• Task brief
From the line with "Image resolution: width=800" through the line with "Click the weapon list scrollbar handle", repeat the entries verbatim, both end lines included, and add nothing.

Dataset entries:
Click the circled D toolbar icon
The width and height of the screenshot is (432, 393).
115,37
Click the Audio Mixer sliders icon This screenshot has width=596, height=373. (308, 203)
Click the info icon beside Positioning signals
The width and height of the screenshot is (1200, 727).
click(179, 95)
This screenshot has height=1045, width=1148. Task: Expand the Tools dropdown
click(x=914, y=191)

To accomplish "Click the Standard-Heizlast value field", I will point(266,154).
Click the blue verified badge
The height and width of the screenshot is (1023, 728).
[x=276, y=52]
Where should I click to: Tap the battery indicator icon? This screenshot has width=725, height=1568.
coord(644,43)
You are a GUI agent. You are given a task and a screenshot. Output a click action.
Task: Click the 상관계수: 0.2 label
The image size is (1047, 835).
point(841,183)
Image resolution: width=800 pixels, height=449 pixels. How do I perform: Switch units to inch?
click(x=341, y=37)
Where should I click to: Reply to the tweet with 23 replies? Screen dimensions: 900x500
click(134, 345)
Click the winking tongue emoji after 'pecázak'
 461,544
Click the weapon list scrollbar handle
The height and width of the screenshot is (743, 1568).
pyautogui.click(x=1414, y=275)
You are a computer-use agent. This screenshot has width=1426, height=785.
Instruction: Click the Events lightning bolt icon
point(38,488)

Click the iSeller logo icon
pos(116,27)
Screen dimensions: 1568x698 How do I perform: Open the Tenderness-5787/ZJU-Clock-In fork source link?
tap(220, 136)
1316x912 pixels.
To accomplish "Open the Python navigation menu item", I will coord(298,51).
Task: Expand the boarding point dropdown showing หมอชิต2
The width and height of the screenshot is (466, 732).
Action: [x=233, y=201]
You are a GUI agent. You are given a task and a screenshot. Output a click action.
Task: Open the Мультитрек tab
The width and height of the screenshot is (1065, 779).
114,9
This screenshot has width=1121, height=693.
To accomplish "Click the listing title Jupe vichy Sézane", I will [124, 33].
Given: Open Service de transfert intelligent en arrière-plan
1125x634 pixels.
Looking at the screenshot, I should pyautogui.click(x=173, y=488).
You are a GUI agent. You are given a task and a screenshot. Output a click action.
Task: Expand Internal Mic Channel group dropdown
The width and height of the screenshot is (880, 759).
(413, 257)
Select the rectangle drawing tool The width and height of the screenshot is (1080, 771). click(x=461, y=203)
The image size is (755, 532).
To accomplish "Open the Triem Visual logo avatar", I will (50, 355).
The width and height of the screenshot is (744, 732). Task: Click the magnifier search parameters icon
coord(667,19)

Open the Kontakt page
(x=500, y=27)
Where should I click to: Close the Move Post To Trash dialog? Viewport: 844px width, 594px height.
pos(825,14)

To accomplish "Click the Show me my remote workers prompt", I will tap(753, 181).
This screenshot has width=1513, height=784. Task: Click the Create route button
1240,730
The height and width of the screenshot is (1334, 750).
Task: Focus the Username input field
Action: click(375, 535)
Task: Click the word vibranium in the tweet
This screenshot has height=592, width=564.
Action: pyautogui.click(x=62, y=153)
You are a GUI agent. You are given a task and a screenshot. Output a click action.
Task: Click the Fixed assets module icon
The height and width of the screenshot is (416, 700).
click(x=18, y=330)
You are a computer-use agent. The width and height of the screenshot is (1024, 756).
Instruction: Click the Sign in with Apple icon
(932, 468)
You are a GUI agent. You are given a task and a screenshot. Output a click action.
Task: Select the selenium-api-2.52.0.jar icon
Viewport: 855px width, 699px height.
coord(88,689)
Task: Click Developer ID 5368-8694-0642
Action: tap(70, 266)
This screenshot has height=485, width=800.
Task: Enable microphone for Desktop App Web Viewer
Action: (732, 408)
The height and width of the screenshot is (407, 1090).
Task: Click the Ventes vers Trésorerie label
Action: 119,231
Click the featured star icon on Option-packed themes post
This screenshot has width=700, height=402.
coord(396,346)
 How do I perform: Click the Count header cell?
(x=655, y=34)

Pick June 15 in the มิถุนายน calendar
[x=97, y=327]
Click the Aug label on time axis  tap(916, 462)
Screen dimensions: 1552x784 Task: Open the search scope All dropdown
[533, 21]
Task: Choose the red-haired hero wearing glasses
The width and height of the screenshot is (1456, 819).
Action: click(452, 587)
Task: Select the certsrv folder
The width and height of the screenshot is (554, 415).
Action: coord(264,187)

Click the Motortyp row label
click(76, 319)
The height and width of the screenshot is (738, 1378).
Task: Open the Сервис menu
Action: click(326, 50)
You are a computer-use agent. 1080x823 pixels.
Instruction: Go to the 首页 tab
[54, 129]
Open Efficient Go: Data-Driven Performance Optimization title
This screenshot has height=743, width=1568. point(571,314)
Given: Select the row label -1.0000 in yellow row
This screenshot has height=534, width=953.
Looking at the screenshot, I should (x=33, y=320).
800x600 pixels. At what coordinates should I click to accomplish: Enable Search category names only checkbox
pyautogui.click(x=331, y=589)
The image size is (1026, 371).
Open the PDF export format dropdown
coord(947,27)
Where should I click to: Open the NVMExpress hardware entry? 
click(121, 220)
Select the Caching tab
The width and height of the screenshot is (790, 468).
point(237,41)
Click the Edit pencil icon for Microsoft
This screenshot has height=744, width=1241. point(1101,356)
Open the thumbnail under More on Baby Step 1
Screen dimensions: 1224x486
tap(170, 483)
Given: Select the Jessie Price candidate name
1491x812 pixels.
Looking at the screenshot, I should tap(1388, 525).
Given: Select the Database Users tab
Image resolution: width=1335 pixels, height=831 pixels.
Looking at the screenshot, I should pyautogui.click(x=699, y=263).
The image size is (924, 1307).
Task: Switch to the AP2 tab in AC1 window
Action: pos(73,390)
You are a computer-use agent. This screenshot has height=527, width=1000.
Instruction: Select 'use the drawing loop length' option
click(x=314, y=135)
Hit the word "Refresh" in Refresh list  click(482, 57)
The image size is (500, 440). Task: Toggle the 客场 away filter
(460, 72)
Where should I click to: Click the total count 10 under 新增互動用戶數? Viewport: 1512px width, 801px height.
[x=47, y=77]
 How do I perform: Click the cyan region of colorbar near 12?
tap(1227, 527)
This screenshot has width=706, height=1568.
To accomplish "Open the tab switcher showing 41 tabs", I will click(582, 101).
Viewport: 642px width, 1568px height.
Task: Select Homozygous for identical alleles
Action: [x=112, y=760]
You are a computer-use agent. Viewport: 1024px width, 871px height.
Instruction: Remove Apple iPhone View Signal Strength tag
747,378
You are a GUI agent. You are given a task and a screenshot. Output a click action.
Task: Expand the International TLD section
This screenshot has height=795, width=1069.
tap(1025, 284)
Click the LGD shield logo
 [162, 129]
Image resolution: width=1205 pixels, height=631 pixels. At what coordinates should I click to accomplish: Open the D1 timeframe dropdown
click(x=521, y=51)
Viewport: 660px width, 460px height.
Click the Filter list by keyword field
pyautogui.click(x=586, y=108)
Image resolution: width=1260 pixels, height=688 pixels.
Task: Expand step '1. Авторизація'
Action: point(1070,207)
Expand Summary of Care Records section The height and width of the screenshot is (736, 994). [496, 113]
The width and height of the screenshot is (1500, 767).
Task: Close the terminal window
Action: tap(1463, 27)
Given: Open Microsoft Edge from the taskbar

• Solution to this task
Image resolution: width=800 pixels, height=449 pixels. How do I perform: Switch units to inch?
click(x=341, y=37)
Where should I click to: Reply to the tweet with 23 replies? Screen dimensions: 900x500
click(134, 345)
Click the winking tongue emoji after 'pecázak'
 461,544
Click the weapon list scrollbar handle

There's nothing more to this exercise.